This project evaluates the driving distances of vehicles per day using the road network from OSM. The distances are stored in a DB and served by a REST service using Docker.
To configure, test and execute the project, just do:
git clone [email protected]:diegopso/driving-distances.git
cd driving-distances/
make
make test
make run-job
make run-service
make call-service
make clean # to stop and reset everything
You can also run integration tests:
make integration-test
This repository was tested on Ubuntu 18 and on Windows 10 using WSL2 with Ubuntu 20.
In order to use this project it is needed to install Docker and Docker Compose v2. There are many recipes to make easier to use this repo made with Makefile. Additionally, the target call-service
in the Makefile
uses curl. Finally, to create virtual environments and run tests, this project uses Poetry.
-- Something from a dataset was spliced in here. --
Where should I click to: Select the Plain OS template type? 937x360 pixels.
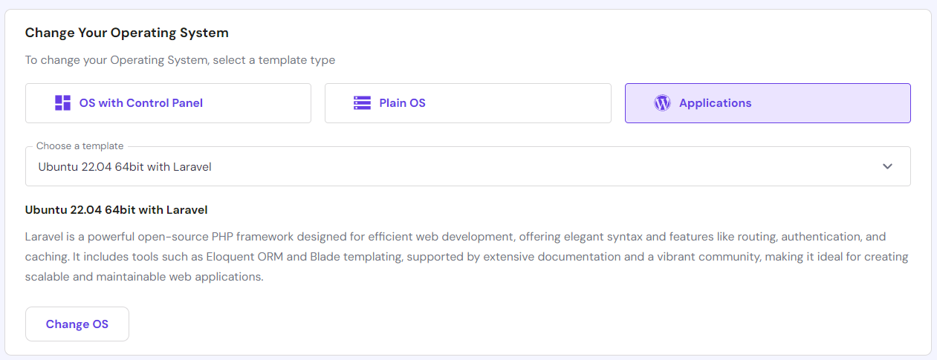[x=467, y=103]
To install the solution, just clone this repository and run the build
target in the Makefile
. After that the solution is ready to run tests, the main job, and the webservice. The indicated order to execute this targets can be seen in the TLDR section.
Many recipes to make easier to use this repo are available in the Makefile
, among them:
build
builds the job and web servicetest
runs the testsrun-job
launches the job locallyrun-service
launches the service locallycall-service
calls the service with an example request
An end-point is available on the host machine after runing the target run-service
to consume the data generated in the job. This end-point is a GET
method available by default at http://localhost:8000/api/driven-distance
. The following query params can be used:
vehicle_id
: to be used when filtering data for a speciffic vehicle.start_date
: to be used when filtering data after a certain date.end_date
: to be used when filtering data before a certain date.
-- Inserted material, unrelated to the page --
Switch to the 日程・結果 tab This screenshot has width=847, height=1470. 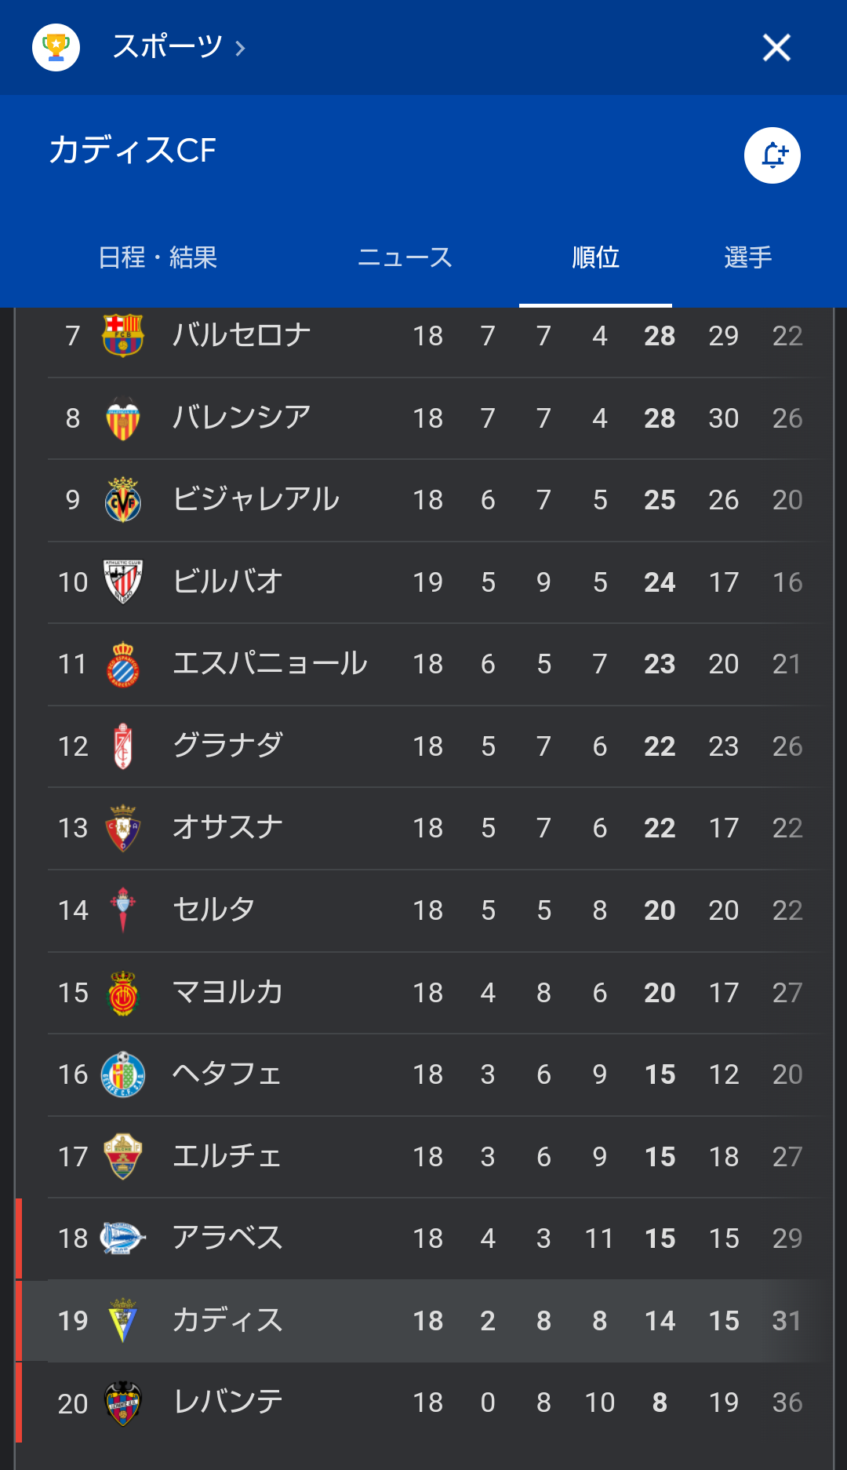pos(158,257)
The end-point returns JSON
and all these request parameters can be used combined.
The solution implemented in this repository consist of a pipeline using Python and hosted in a container named job
, and a web service that provides a REST end-point to consumed the proccessed data. The complete structure of the solution can be seen in the figure below.
The pipeline has the following steps:
- Extract CSV: where the pandas library is used to read the CSV file and perform preliminary formating, such as, changing the timezone of the dates.
- Extract OSM data - once with the CSV data it is possible to identify the bounding box of the trips. This bounding box is used to export data from OpenStreetMaps using their API through the library OSMnx. OSMnx is a library to download and work with data from OpenStreetMaps developed on top of NetworX, a well-known python library to work with graphs.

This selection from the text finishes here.